To contextualize the mechanisms involved in the execution of such criminal conduct, it is paramount to “study” the individual considered in his relations with the natural and social environment.

This comes from the so-called field theory of K. Lewin, according to which behavior (B), even criminal behavior (Cb), can be considered as a function of the environment (E) and the person (P) [8].

However, it is very difficult to make a proper analysis due to the lack of updated statistics on SBS (focusing on cases/year and geographic distribution). The very absence of an Italian SBS distribution chart could be considered a marker of an underdiagnosed problematic and makes even more necessary an analysis of the difficulties in recognizing this condition.

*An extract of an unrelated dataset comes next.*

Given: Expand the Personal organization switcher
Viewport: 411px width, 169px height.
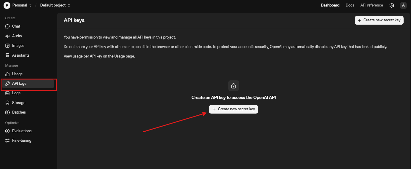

This is of importance since missed SBS diagnosis can have serious consequences both on the psychic development of the growing subject (since the same can be removed, for security reasons throughout the ascertaining period, from the family unit), as well as on the parents. In this regard has been noted how being falsely accused of an alleged SBS can result in actual post-traumatic stress disorder (PTSD) and distrust of health services and authorities [9].

Difficulties in recognizing an abusive behavior

As previously highlighted, the true challenge for the health care provider is to properly differentiate between abusive and accidental trauma since most cases are not straightforward.

The ability to identify or miss the so-called alarm signals is strictly linked to the social environment and cultural perception of the crime. Therefore, a brief analysis of cultural and social factors potentially affecting SBS reporting has been made.

First, in some cultures or geographic areas, “abusive” behaviors are more tolerated since considered part of the normal “educational process,” while the very same methods might be considered unacceptable elsewhere. Older generation physicians, in particular, whenever coming from rural or less developed areas, might incur more difficulties in recognizing abusive conduct and thus delaying children referral. Such a fact might be linked with experiencing a world where corporal punishment was socially accepted. Although forbidden, until the 1950s–60 s, punishments in terms of physical abuse were common in Italian rural areas for disciplining children even in schools [10] On the contrary, “generational transition” and modern educational made parents overall less incline to use corporal punishment: in our opinion, this might have changed the perception regarding physical abuse paradoxically increasing the risk of over-diagnosis in case of younger physicians.

Another cause for misdiagnosis resides in social prejudice: even in a high-income country such as Italy, discrimination is still a concern. Health care providers as well as potential witnesses might be biased in considering homeless or immigrants more prone to abusive behavior despite the lack of actual evidence. In this contest, as for the geographical one, the absence of updated analytics on the matter hinders a proper analysis.

Therefore, it is paramount for the physician to be aware of this condition and of the factors which could potentially affect SBS diagnosis.

Conclusion

SBS represents a real challenge for the neurosurgeon both from the medical and legal point of view. The presented analysis of the socio-cultural and legal perspective in Italy highlights how proper training is paramount to offer the abused child the best treatment and the proper legal management.